A thoroughly hare-brained column
I’ve always heard that a writer should never make apologies for their writing, but the column I’m about to put here . . . well, it stinks. And for that, I’m sorry. I don’t always like my columns, but this one I especially dislike. I wasn’t even going to post it, but a couple readers emailed asking me to (for some reason) post it. So here goes.
SPOILER ALERT - Notice is hereby given to readers that the material that will eventually follow this pronouncement could potentially spoil much-cherished childhood beliefs.

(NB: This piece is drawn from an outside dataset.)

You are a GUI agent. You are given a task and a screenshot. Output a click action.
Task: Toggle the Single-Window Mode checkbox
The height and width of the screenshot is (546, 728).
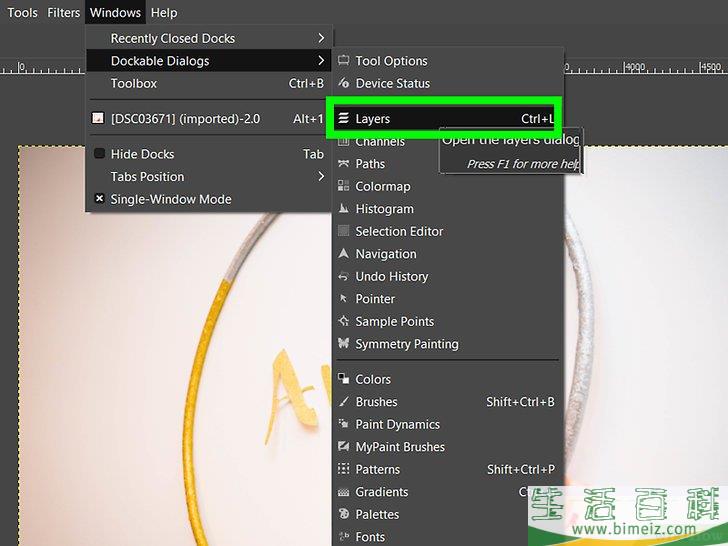[99, 199]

The Easter Bunny is a fraud.
I wonder how many of you read that first sentence and immediately skimmed way down the page, expecting to spot the spoiler and were all disappointed when it wasn’t where you thought it would be?
You see, I thought it would be clever to start my first foray into serious investigative journalism by attempting a double duping, a concrete conning, a . . . um. Heh. This is embarrassing. I’ve just got those two.
Anyway, I figured it would be appropriate to preface my big news about the fraudulent rabbit with a demonstration of deliberate deception. And if anyone’s still with me on this, it should be obvious to said reader (Hi, Mom!) that said writer is badly in need of some sleep (and perhaps a few weeks of rest in a room with soft walls and those cute back-lacing jackets).
Ok, so here’s the deal on the rabbit, or “bunny” as he so goo-ily refers to himself. (His celebrity has totally gone to his head. Seriously. Have you seen the size of his noggin these days? He’s a total freak of nature. The Jimmy Neutron of the rabbit world. [Hey, look! An aside inside an aside!] I hear Macy’s is considering hosting an Easter Day Parade, and might float the big-headed bunny down the street like a giant balloon.)
I first became suspicious about the authenticity of the holiday hare when I spotted him at the mall, nibbling on a healthy carrot while posing for photos and promising one stiffly dressed child after another that he’d soon be bringing baskets filled with chocolate and candy and eggs. But when one tyke tried to share a sticky fistful of jellybeans, E.B. recoiled. When another kid offered a carefully peeled hard-boiled egg–”I never touch the stuff!” he said with disgust.
Hmmm, I thought. Why would an attention-sucking rabbit decide to pass out goodies he clearly despises?
And I was thus compelled to begin my painstaking research.
“Hey, honey,” I said to my husband. “Why do you think the Easter Bunny is willing to work such crazy hours passing out candy and eggs when he hates that kind of thing?”
“Dad told me the truth ages ago. Said he couldn’t stomach lying to his own children,” said Geoff. “The bunny is really just the front man for the Easter Pig.”
“Front man?” I asked.
“You see, pigs aren’t exactly . . . well, they’re not a holiday marketer’s dream creature. They aren’t cute, fuzzy, or cuddly,” said Geoff. “And from a practical standpoint, pigs don’t have laps. They’re physically incapable of sitting in a chair at the mall and balancing a child on their knee. Apparently, a lap is apparently a non-negotiable requirement for the position.”
“Sounds like typical business,” I said. “The lowly pig does all the grunt work. The fancy rabbit gets all the perks.”
“I suppose you could say the Easter Bunny is the holiday version of lip synching,” said Geoff. “People believe he’s the talent, but he’s really just the cute face, mouthing the words.”
“How on earth have they managed to keep this a secret so long?”
“The Easter Pig isn’t a ham,” said Geoff. “He doesn’t want to hog the attention, so he hasn’t squealed.”
Instead of being disgruntled, he’s a truly fine swine.